"There are many economies -- ones of status, time, information and more -- and the trick is to get people to trade their money for one of them," says Chris Anderson, best-selling author of Free: The Future of a Radical Price (2009). The book examines the advantages of a strategy where products and services are initially given to customers for free, and how businesses can meet these challenges to profit more in the long run. I'd like to add a note about the importance of competitor price monitoring, so retailers always know where they stand in the competitive market and can identify patterns in the market and at competitors' for viewing trends over time.

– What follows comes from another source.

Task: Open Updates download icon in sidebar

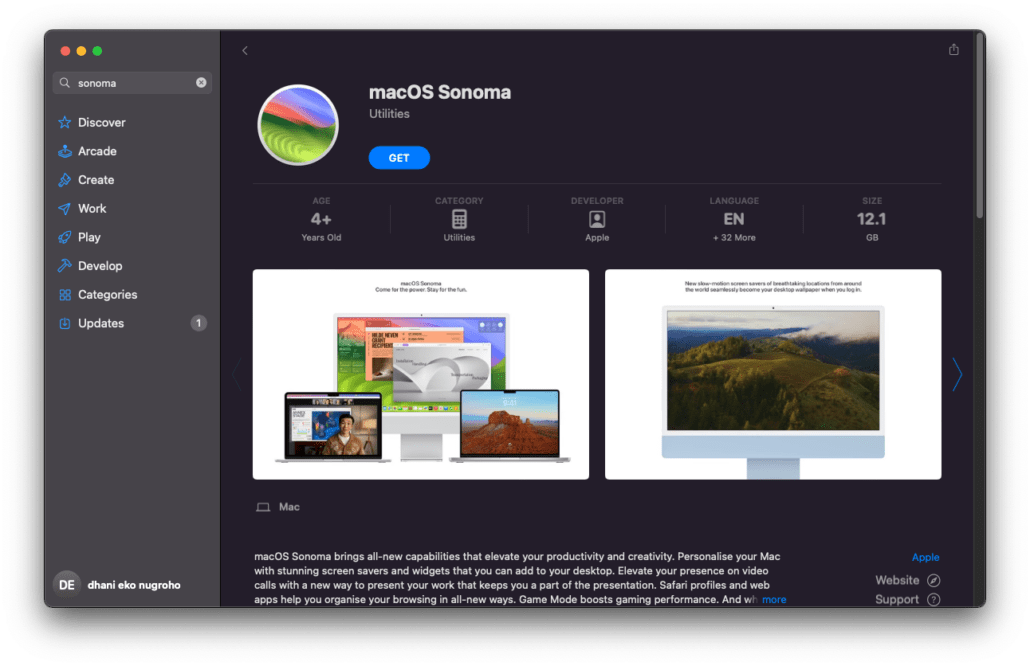Action: [65, 324]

In this video -- a must-see for anyone who has anything to do with pricing -- presented in 2010 at the RSA (Royal Society for the encouragement of Arts, Manufactures and Commerce), Anderson outlines a dramatic new change in the way he sees our economy functioning… how different companies use the free-to-premium, or freemium models, to not only make money, but often keep customers at a higher rate than fully-paid services:
The main issues addressed by Anderson include, what are the underlying economics of "free" -- and how do you get people to pay for things? We are now in an economy (digital) where marginal costs are zero, so should retailers compete on volume? Should retailers compete on price?
And what are some of the different aspects of "Free"?

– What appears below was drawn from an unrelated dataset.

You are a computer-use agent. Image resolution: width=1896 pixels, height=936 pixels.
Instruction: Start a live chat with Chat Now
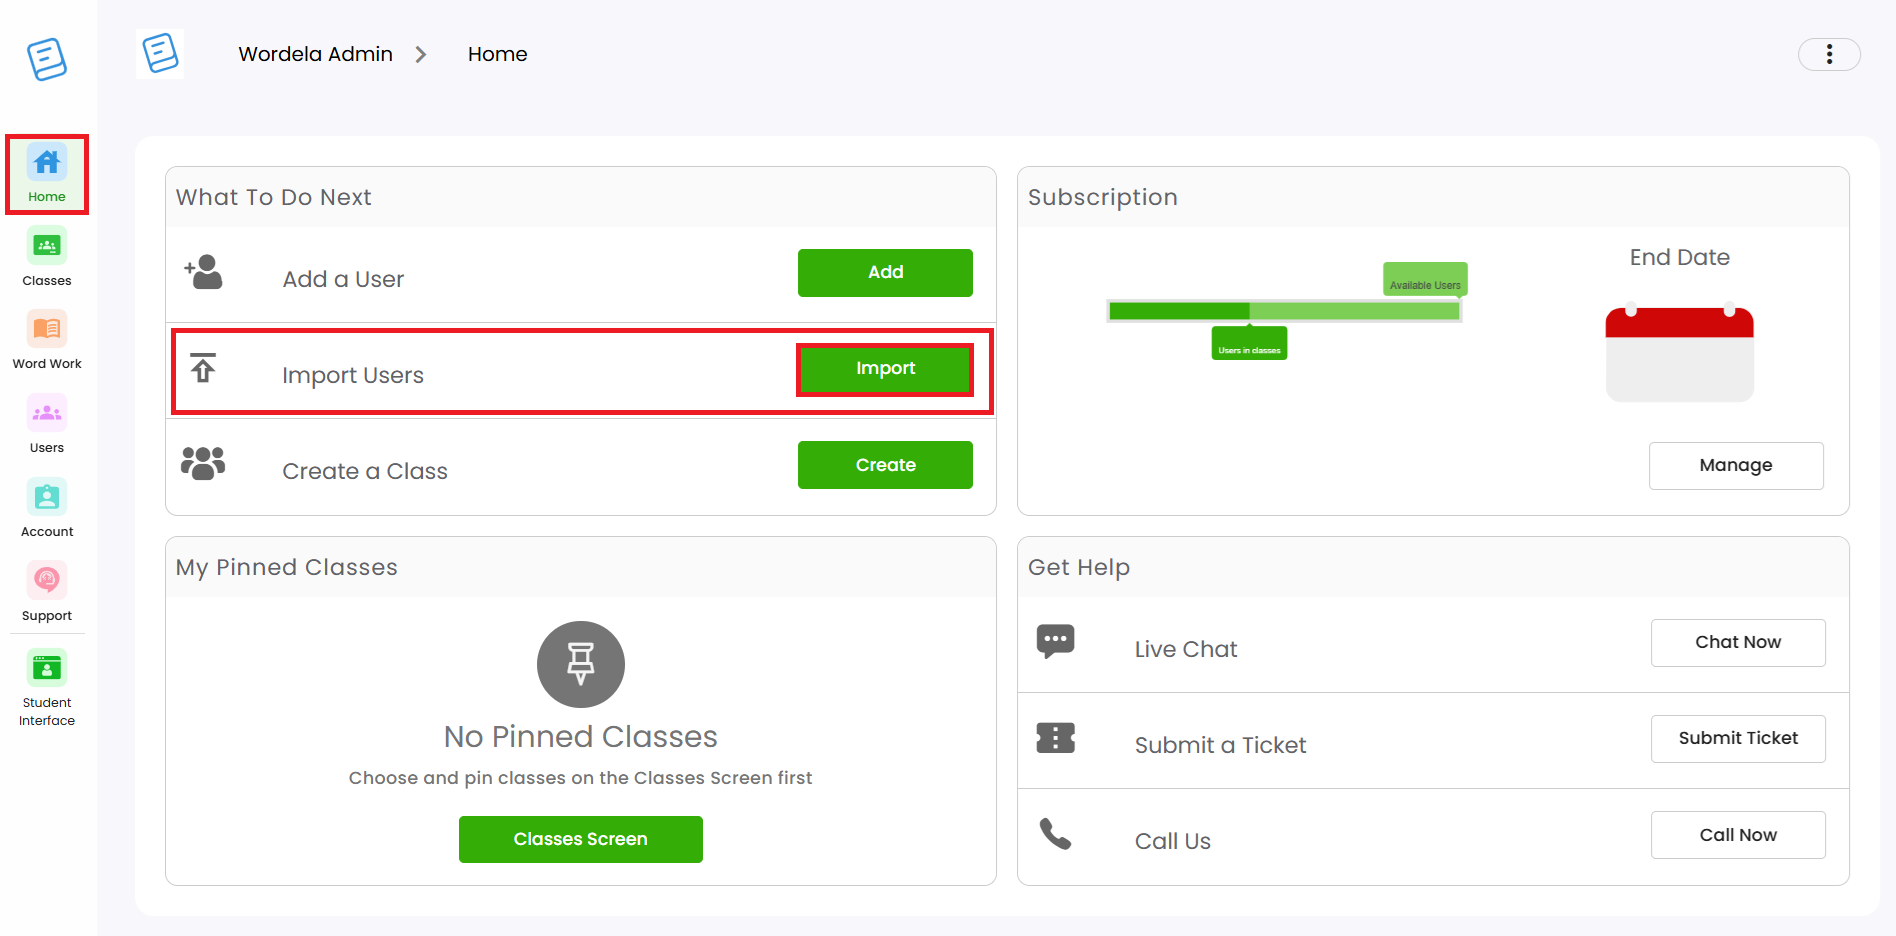(x=1738, y=643)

Free. Freemium. Sampling, i.e. give away the free, simple version of your software sample, and when it's time to upgrade, the customer will have to pay; and Piracy, which is kind of a forced sampling, i.e. If people are going to use pirated software, Microsoft says let it be our software, so when people do buy, they'll be accustomed to this system and will want to continue using it.
Anderson says you have to find out what business you're really in, e.g. are you selling software or selling service, i.e. diminishing risk of problems in someone's work? Microsoft has figured out that its space is NOT the software. Rather, people are buying peace of mind. They're paying for risk-reduction business, time-saving, not software business. That's how these providers compete with free.
What does free mean for newspapers? Newspapers have learned (or are quickly learning) to give away the front page and exclusive information (free) to get the audience; to get the traffic, and then the newspaper can charge for the very specific information that readers want. This is Anderson's concept of "Give away the head, the popular part, and sell the tail" described in his book, The Long Tail: Why the Future of Business Is Selling Less of More. The book argues that products in low demand or that have a low sales volume can collectively build a better market share than its rivals).
* Figure out what you're selling (time, better quality, less risk, benefit, status).
*The goal is to have the user evolve into a paying customer.
* Figure out what your freemium position is and how much each part is worth.
* Cast the broadest possible net with FREE, then reel in the customers that will pay for what interests them most.
* The narrower the niche, the more you can monetize it.
* Upsell customers on things they value. They're your evangelists, they'll tell others.